Directors on a committee of the board of the Regional District of OkanaganSimilkameen on Thursday tentatively approved the terms of reference for the fund, which will cost the average property owner about $10 per year.
The cash — raised only from Areas A,C, D, E and F, plus the communities of Summerland, Penticton and Oliver — will be used to purchase and restore environmentally sensitive habitats and protect water resources.
In a separate vote, the board tentatively agreed to sole-source the contract for fund administration to the non-profit South Okanagan Similkameen Conservation Program, the driving force behind the project. Administration costs will be capped at seven per cent ($31,500) and come off the $450,000 contributed by taxpayers.
SOSCP program co-ordinator Brynn White said administration costs will include staff time spent shepherding proposals through the process, advertising and reimbursing expenses for a technical advisory committee that will evaluate applications.
Tom Siddon, the director for Area D (Okanagan Falls/Kaleden), urged colleagues to think carefully about directly awarding a $450,000 deal without putting it to tender.
“I just want to be sure all the directors are comfortable with that.
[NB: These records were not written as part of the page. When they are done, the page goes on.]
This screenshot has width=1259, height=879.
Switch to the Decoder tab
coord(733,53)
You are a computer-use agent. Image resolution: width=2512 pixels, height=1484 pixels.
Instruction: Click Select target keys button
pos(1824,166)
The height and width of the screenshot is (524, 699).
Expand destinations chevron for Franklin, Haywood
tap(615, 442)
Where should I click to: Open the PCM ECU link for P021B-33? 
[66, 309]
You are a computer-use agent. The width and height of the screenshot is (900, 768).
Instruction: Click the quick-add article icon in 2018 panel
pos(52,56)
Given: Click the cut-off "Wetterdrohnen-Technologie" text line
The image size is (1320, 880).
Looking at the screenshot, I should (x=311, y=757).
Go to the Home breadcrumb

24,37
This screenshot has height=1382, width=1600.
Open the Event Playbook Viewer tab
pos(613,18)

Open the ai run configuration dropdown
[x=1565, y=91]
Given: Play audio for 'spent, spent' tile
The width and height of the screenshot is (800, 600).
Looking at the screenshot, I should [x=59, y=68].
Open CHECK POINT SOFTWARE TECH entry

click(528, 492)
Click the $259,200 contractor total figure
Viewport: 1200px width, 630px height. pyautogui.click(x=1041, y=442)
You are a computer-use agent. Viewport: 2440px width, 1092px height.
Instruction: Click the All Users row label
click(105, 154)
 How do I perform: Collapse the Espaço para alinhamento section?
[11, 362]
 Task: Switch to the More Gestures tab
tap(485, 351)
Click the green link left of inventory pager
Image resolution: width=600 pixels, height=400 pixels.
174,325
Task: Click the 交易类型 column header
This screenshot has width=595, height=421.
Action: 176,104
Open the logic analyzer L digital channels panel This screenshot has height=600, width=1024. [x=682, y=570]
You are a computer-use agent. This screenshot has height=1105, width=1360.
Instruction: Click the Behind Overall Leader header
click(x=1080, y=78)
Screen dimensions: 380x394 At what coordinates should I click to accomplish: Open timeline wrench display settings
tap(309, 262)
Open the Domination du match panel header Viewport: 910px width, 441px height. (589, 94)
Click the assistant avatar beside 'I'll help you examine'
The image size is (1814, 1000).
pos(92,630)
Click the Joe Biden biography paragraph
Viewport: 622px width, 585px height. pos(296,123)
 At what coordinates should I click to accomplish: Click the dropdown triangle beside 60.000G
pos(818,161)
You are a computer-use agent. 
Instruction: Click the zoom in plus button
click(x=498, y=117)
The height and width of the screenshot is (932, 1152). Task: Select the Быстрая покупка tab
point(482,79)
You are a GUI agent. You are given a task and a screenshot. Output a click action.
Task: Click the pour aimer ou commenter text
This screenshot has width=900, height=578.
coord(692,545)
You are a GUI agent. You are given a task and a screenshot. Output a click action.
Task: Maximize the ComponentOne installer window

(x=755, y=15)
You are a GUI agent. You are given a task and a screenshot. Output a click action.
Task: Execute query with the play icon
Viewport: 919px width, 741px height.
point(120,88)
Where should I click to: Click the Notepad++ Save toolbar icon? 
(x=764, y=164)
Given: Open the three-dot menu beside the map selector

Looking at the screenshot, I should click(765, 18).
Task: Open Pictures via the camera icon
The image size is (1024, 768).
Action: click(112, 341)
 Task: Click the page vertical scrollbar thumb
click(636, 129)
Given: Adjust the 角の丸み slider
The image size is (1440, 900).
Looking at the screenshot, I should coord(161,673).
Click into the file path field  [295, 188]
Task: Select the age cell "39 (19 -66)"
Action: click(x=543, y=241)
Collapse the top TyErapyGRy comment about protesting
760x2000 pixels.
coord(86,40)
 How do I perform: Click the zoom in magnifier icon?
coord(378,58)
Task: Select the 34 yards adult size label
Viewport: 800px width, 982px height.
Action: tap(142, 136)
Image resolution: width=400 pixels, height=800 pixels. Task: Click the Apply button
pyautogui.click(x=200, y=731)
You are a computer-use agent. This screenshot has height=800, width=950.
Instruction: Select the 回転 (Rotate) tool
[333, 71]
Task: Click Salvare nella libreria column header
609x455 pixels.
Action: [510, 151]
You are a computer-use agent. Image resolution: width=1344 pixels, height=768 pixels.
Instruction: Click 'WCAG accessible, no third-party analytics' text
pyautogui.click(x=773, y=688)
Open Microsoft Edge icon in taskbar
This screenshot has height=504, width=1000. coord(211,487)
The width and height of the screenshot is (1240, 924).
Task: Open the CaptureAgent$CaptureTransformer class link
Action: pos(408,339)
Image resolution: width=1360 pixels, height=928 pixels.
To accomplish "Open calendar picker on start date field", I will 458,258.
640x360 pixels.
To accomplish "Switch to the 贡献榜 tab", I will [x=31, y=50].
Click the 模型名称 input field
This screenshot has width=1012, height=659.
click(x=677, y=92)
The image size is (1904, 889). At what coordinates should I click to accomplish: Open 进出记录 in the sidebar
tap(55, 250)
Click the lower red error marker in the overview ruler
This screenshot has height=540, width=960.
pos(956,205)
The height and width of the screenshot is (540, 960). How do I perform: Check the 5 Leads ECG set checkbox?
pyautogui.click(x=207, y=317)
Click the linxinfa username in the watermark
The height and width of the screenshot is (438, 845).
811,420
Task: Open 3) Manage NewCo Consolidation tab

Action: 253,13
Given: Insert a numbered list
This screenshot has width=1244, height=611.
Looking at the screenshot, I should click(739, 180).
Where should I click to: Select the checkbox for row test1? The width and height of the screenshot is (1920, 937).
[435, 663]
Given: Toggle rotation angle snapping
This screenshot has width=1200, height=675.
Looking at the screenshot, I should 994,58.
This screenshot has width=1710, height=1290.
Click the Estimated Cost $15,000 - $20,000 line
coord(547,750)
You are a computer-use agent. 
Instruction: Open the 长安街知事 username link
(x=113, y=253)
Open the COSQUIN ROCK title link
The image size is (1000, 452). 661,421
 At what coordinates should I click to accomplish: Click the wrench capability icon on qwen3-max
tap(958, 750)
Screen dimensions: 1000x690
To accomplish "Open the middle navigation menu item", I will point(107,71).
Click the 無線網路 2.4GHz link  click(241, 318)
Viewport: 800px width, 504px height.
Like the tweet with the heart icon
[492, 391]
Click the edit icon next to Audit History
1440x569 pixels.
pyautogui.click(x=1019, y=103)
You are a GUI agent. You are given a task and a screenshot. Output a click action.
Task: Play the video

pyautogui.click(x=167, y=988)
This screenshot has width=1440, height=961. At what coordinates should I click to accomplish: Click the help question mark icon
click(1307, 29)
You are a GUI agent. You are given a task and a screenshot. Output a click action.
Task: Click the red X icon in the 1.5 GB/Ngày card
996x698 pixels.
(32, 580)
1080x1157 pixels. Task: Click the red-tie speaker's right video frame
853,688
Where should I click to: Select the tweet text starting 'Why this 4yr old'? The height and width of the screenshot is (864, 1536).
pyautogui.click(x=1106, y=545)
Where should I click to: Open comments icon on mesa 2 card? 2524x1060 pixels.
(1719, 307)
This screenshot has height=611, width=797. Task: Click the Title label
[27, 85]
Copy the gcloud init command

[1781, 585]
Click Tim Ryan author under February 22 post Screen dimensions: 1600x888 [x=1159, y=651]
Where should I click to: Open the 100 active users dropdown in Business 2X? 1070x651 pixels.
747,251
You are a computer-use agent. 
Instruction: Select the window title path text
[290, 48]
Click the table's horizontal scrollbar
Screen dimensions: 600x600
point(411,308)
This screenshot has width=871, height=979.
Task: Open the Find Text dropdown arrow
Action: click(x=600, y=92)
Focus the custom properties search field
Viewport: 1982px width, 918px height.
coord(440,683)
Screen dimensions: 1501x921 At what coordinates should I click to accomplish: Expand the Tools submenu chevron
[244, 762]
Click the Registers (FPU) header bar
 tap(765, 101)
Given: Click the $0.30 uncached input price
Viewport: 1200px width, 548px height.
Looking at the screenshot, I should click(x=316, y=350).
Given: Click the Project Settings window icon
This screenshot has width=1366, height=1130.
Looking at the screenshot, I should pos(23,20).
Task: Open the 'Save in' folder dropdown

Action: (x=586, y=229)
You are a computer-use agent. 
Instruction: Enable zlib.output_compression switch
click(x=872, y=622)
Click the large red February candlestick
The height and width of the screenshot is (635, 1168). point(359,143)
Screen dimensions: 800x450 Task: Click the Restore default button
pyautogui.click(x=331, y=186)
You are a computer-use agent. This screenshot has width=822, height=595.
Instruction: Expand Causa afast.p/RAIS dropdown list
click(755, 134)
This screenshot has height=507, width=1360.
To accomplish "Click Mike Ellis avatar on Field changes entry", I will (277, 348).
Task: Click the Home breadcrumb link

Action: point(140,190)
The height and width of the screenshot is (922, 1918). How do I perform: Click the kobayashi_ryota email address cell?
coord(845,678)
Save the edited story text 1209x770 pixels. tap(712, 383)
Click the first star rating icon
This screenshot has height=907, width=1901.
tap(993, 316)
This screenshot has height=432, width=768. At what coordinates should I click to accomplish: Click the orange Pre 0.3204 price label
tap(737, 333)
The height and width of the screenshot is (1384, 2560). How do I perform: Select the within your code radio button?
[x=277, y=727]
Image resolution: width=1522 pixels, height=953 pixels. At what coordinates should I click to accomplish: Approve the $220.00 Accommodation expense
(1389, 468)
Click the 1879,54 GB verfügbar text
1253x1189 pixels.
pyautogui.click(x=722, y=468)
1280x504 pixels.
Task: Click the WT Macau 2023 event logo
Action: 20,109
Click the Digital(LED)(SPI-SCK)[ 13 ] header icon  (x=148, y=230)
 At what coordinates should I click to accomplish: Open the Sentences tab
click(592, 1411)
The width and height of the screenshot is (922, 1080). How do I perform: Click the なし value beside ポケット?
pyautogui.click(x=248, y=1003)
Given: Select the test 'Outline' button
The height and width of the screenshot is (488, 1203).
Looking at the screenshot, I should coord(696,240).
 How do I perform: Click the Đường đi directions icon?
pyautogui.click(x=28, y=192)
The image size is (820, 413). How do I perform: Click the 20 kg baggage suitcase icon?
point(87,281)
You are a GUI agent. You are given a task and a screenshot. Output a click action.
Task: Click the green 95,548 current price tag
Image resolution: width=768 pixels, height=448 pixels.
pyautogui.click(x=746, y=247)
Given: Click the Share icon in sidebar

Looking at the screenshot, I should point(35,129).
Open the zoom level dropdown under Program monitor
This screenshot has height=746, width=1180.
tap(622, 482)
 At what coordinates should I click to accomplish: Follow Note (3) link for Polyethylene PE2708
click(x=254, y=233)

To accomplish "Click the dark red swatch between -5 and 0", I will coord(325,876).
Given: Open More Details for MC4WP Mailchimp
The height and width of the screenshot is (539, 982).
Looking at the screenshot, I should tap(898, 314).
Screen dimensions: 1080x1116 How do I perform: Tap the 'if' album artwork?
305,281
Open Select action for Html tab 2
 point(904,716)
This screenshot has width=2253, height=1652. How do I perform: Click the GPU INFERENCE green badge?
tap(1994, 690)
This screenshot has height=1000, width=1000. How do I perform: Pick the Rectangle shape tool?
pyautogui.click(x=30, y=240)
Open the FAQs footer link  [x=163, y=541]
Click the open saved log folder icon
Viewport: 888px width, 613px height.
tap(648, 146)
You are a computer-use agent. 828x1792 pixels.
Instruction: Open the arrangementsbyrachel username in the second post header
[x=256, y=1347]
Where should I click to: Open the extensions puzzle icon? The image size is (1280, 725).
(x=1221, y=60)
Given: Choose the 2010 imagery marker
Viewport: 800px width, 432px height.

I myself am still getting questions from taxpayers saying . . . I don’t agree with this, so I think we have to be transparent and we have to be fully aware of the fact that the taxpayers are paying for this,” he said.
However, RDOS chief administrative officer Bill Newell said the contract — which will be renewed annually — presented one of the rare occasions when sole-sourcing is the preferred method of award.
“We believe it’s of such a specific nature that the knowledge and expertise of SOSCP with conservation funds — let’s face it, as champions of development of the conservation fund — put them in a position where they fall into that very narrow perspective of being the one party that could do it best,” explained Newell.
“I’m sure if we went out to proposal or tender there may be other parties that would bid less in order to do it, but we don’t think we’d get best value through that.”
The committee eventually voted unanimously to refer the contract and terms of reference to the full board for formal approval at its next meeting.
Those terms of reference leave financial management and final approval of funded projects to the RDOS board, which will receive recommendations from the technical advisory committee composed of local experts in fields such as hydrology and ecology.
The call for proposals will go out each September, with winners chosen in November and announced in January.
Successful applicants — which must be non-profits or attached to non-profits — will receive 70 per cent of the cash up front and the balance after project completion.
The fund is modelled on two already in place in the Kootenays, which were the first of their kind in Canada.